本ランキングは、総人口に占める外国人住民の割合(%)を都道府県別に1980年から国勢調査ベースで収録したものです。

データから読み取れる傾向

最新年の首位は東京(3.44%)だが、このランキングの特徴は2位以下に愛知(3.07%)・群馬(2.76%)・三重・岐阜と、大都市以外の製造業集積県が並ぶことだ。これらの県には自動車・電機などの工場が多く、技能実習生や日系人労働者を受け入れてきた歴史がある。群馬の大泉町のように、特定の市町村に外国人コミュニティが形成された例も知られる。

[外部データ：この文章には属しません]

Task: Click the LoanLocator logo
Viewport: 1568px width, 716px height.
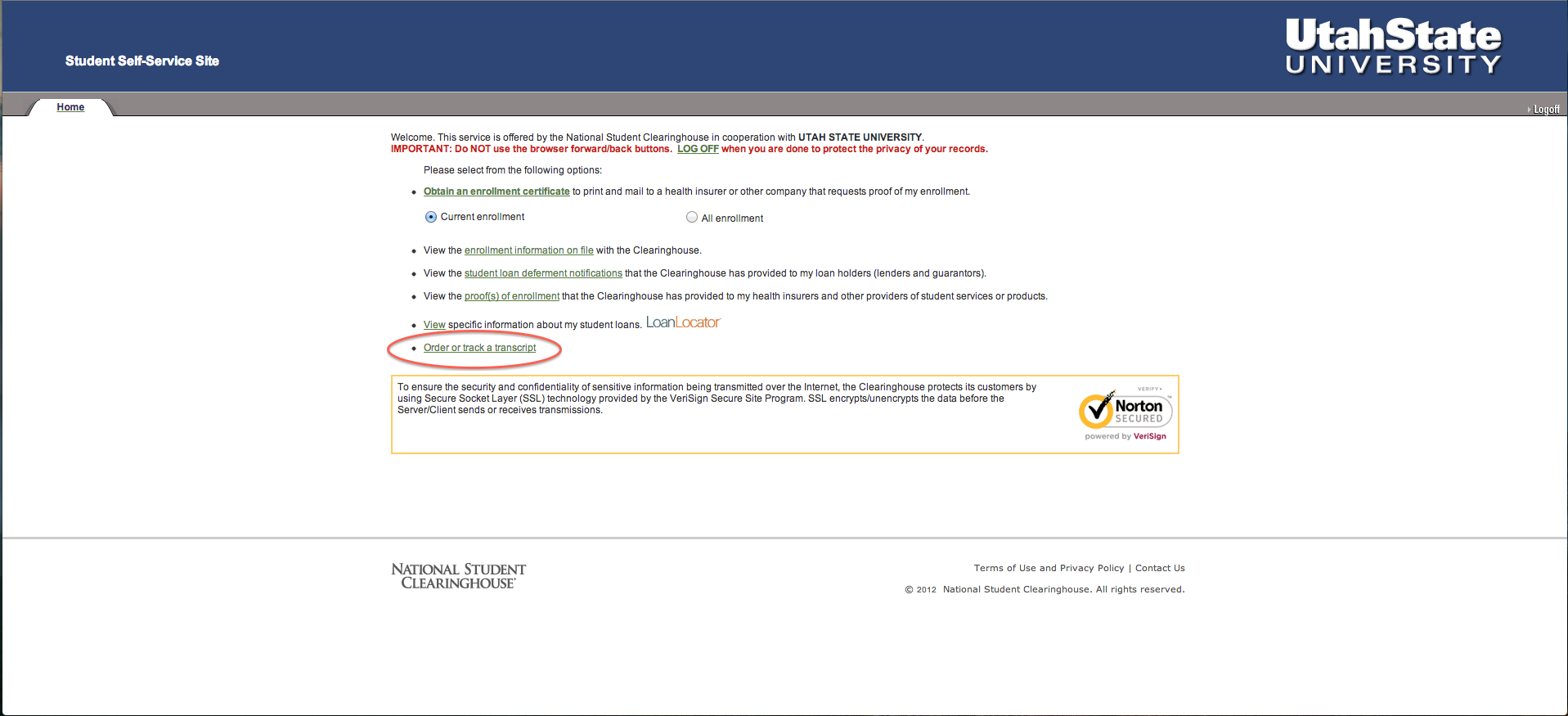Action: [x=682, y=322]
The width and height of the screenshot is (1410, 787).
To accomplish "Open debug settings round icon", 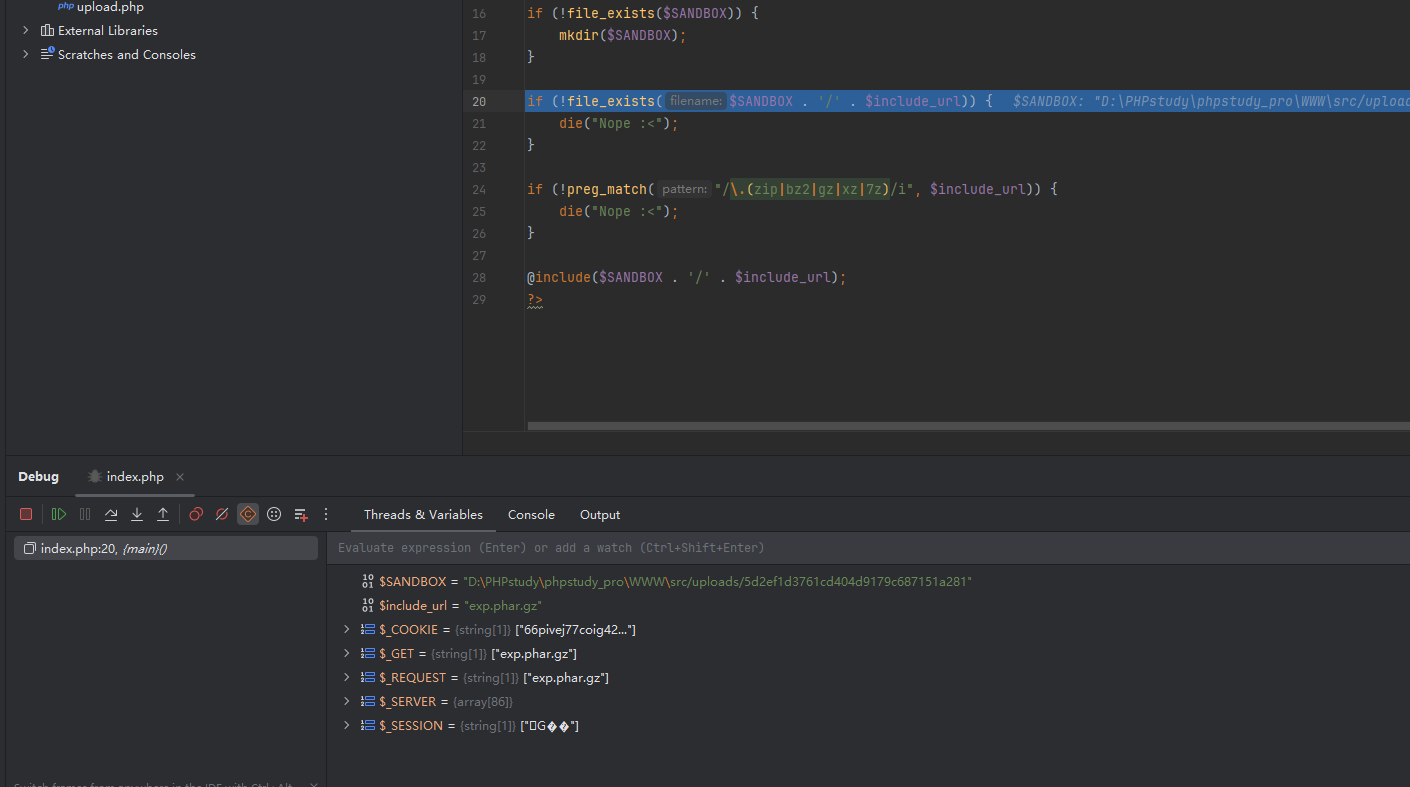I will pyautogui.click(x=274, y=514).
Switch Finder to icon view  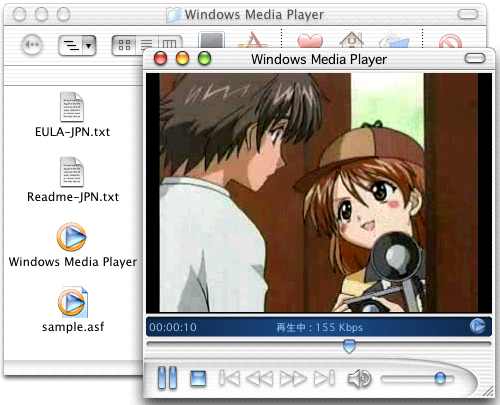pyautogui.click(x=124, y=45)
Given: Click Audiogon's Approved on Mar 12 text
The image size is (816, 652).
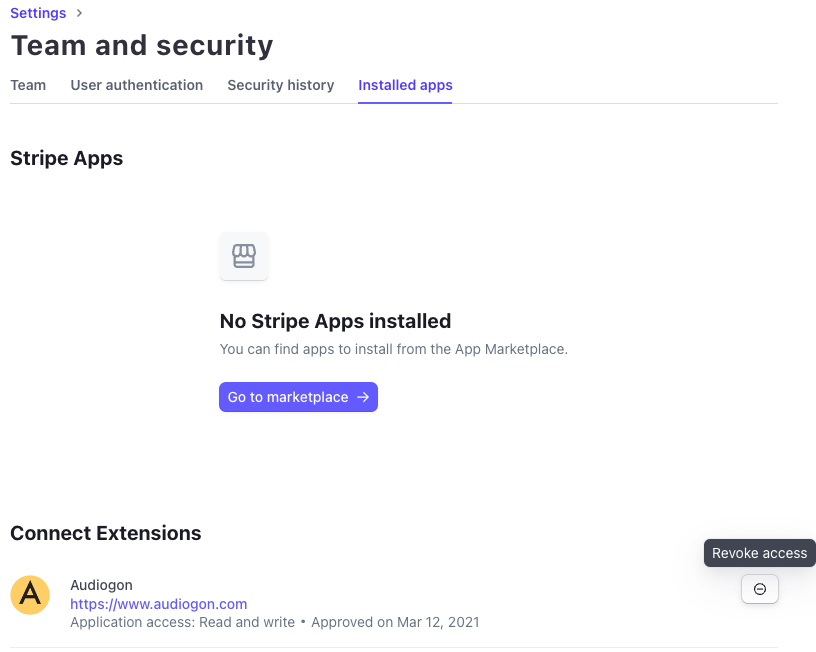Looking at the screenshot, I should [x=395, y=622].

1980年時点の首位は大阪(1.99%)で、当時は在日コリアンの集住が外国人人口の中心だった。それが平成以降、製造業の労働力需要を背景に中部・北関東へと地図が描き替えられた。最下位は秋田(0.38%)・青森・岩手で、東北は一貫して低い。編集部としては、この40年の順位変動は、日本の外国人受け入れが『歴史的な集住』から『労働力としての受け入れ』へと性格を変えてきた過程をそのまま映していると考えている。

47都道府県の平均を国勢調査9回分で並べると、増え方が一定でないことがわかる。1980年0.39%、1985年0.40%とほとんど動かず、1990年に0.47%、1995年0.64%、2000年0.78%、2005年0.93%と上がったあと、2010年0.96%、2015年0.99%とふたたび足踏みする。そして2015年から2020年にかけて1.40%へ一気に跳ねた。制度と景気の変わり目が、5年刻みの点の間隔にそのまま刻まれている。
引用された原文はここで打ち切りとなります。